BIG FLATS, N.Y. — Sikorsky Aircraft Corp., citing declining military budgets and a tough economy, said it will close its plant in upstate New York and eliminate all 570 jobs.
Employees at the 5-year-old facility, where the ranks have dwindled from a peak of 1,300, were told Monday that the plant would close as of Dec. 31 and its work transitioned to Sikorsky’s facility in West Palm Beach, Fla.
“Faced with these difficult economic conditions we must eliminate excess production capacity and increase operational efficiencies to remain competitive,” said Paul Jackson, a spokesman for the Stratford, Conn.-based subsidiary of United Technologies Corp.
The helicopter maker and military contractor announced in September 2011 that it was trimming its worldwide workforce of 18,000 by about 540 jobs.
Ford offers buyouts as part of restructuring in Europe
DETROIT — Ford plans to cut several hundred workers in Europe as part of a larger restructuring in the money-losing region.
The company said it is offering voluntary buyouts to salaried workers in Germany, the United Kingdom and the rest of Europe. It also is cutting temporary salaried positions and some outsourced services.
Ford is studying other measures, including plant closures, in an effort to stem its losses. Ford lost $404 million in Europe in the second quarter and expects to lose $1 billion there this year. The region’s economic crisis has hurt car sales, which dropped nearly 7 percent in the first six months of this year.

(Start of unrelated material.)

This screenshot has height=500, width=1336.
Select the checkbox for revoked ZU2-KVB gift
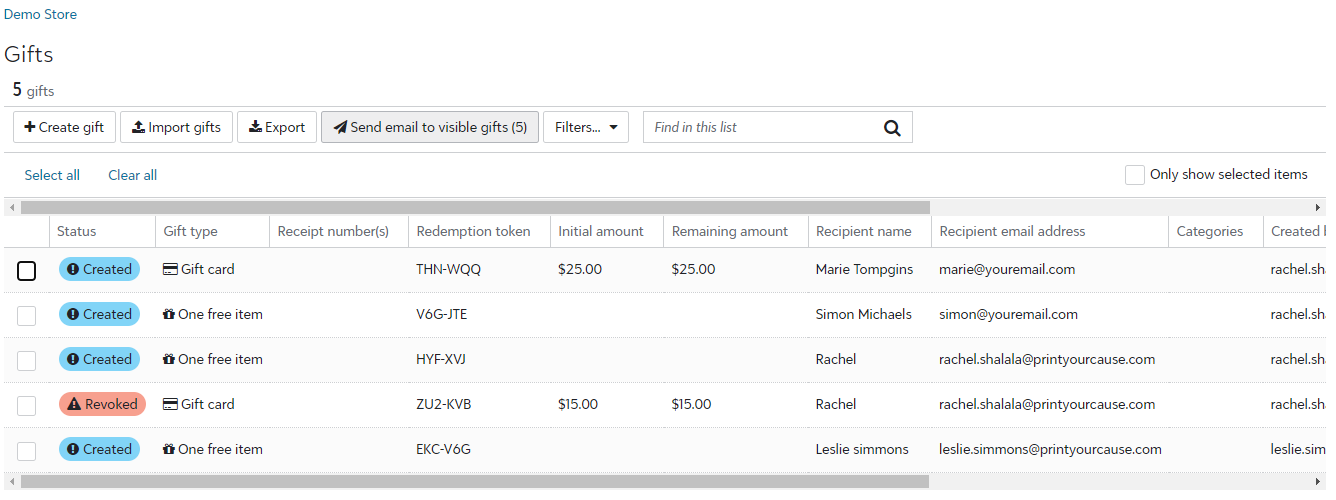pyautogui.click(x=27, y=405)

Ford shares fell 2 percent, or 23 cents, to close at $10.09.
CEO of BlackBerry maker optimistic about comeback
SAN JOSE, Calif. — Research In Motion CEO Thorsten Heins is convinced that the company’s BlackBerry phone is poised to regain its stature as a trailblazing device even as many investors fret about its potential demise.
Mr. Heins took the stage Tuesday at a conference for mobile applications developers to rally support for the upcoming release of BlackBerry 10, an operating system that Research In Motion Ltd. is touting as its salvation after years of blundering.
The gathering in San Jose served as the equivalent of a revival meeting for RIM. The Canadian company has been laying off thousands of workers to offset growing losses after being outmaneuvered by iPhone maker Apple Inc. and other phone makers relying on Google Inc.’s Android software.
Mr. Heins and other top RIM executives used the conference to provide a glimpse at some of BlackBerry 10’s new features. The redesigned software won’t hit the market until early next year.